4. Identification of the Main Architectural Requirements

From a methodological point of view, the requirements for the designed building data architecture are collected by analyzing: (i) the specific needs of different data value chain stakeholders; (ii) the functional requirements derived from a heterogeneous set of smart building use cases; (iii) the non-functional requirements derived from use cases and from general good practice considerations associated with the development of IoT frameworks.

4.1. Data Value Chain Stakeholder Requirements

Table 1 shows the main needs associated with each one of the stakeholders in the data value chain. For building data owners, the main concern is to keep the sovereignty of the data [50] and to ensure that the terms and conditions imposed for their use are fulfilled. As such, they can retain ownership of the shared data and exploit their business value. On the other end of the data value chain, building data users may be concerned about the trustworthiness of the data they obtain since their decisions and business may be highly dependent on such data. Blockchain and DLT can help both to empower data sovereignty and to guarantee the trustworthiness of the data transactions [51,52]. The use of these technologies should thus be envisioned in the overall architectural solution.

For data providers and consumers, the main role is to make available and access the data, respectively. For this, open application programming interfaces (APIs) should be possibly adopted, so that no technological barriers exist for access to the data [53]. On the service providers’ side, an important feature is the use of standardized data models. To this purpose, de facto standard ontologies and data schemes may be used, such as SAREF [26] and Brick [27]. This in fact avoids the need for developing customized interfaces to interpret and convert the input data. In addition, the architectural solution should allow the easy integration of third-party services and the co-existence of multi-vendor technologies. From this standpoint, it is thus essential that the architectural model is highly modular, with a clear decoupling of the functionalities performed by each module.
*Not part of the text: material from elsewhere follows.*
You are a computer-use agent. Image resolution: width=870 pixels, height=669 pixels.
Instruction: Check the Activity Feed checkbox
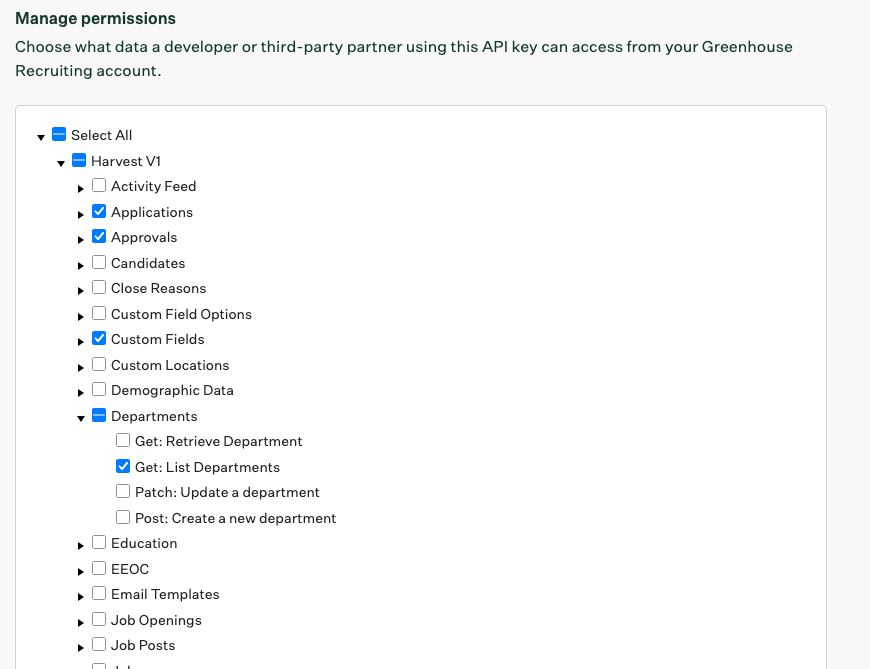pos(99,186)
4.2. Functional Requirements

Table 2 gives an overview of the main functional requirements identified from the pilot use cases of the MATRYCS project which span over the different business objectives and scales of the built environment [43]. First requirements are related to the need of processing two different types of data: streaming and batch data. Stream data are usually measurements generated by field devices which are transmitted with a certain reporting rate and need to be collected and processed in near real-time. An example is given by the data generated by building sensors as input to a BMS [8,54,55]. Batch data instead generally consist of large datasets that need to be processed a posteriori all at once. Examples of these data are large sets of cadastral data or of energy performance certificates (see [36] for an exhaustive list of building-related data repositories). Due to the diverse nature of the data, different solutions are typically employed for their communication. Publish/subscribe patterns [56] are typically preferred for handling streaming dataflows since they allow the easy re-routing of the data to multiple consumers as well as generating event-based triggers. On the other hand, request/response mechanisms are generally preferred for querying and collecting batch data in one-to-one communications.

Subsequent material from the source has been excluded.